■ **Vos tâches**:
a. Répondez aux questions suivantes à partir de l'extrait de décision de justice sur les élections professionnelles.
(i) Quel article du code civil est visé en tête de l'extrait ?
(ii) De quelle date est le jugement auquel le tribunal a reconnu l'autorité de chose jugée ?
(iii) Selon le dernier paragraphe, quelle juridiction a violé le texte susvisé ?
b. Extrayez chacune des lignes fournies qui contient la chaîne « Task ».

■ **Extrait**:
+++

Vu l'article 1355 du code civil, dans sa version issue de l'ordonnance n° 2016-131 du 10 février 2016 :

7. L'instance tendant à l'annulation des opérations électorales, une fois celles-ci intervenues, n'a pas le même objet que celle visant à vider préventivement le litige relatif aux candidatures. Il en résulte que la décision prise en matière de contentieux préélectoral n'a pas autorité de chose jugée dans le litige tendant à l'annulation des élections professionnelles.

8. Pour déclarer irrecevable la requête du syndicat CFDT visant à obtenir l'annulation de l'élection de Mme [D], le jugement retient qu'il n'est pas contesté que les moyens soulevés au soutien de cette annulation sont identiques à ceux présentés dans le dossier relatif à l'annulation de la candidature de la salariée ayant donné lieu au jugement du 12 décembre 2019, qu'aucun moyen nouveau tiré de l'irrégularité des opérations de vote n'est avancé, que dans la mesure où la validation de la candidature de la salariée impliquait la possibilité d'être élue, il ne peut qu'être considéré que l'objet de l'instance en annulation est identique à celui de l'instance précédente, et que l'autorité de chose jugée assortissant le jugement du 12 décembre 2019 interdit qu'une nouvelle décision soit rendue.

9. En statuant ainsi, le tribunal judiciaire a violé le texte susvisé.

+++

■ **Lignes fournies**:
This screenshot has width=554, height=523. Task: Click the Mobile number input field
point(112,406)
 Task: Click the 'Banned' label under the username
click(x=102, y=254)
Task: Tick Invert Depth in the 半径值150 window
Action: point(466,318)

+++

■ **Résultats dans l'ordre**:
a.
(i) L'article 1355 du code civil, dans sa version issue de l'ordonnance n° 2016-131 du 10 février 2016.
(ii) Du 12 décembre 2019.
(iii) Le tribunal judiciaire.

b.
This screenshot has width=554, height=523. Task: Click the Mobile number input field
 Task: Click the 'Banned' label under the username
Task: Tick Invert Depth in the 半径值150 window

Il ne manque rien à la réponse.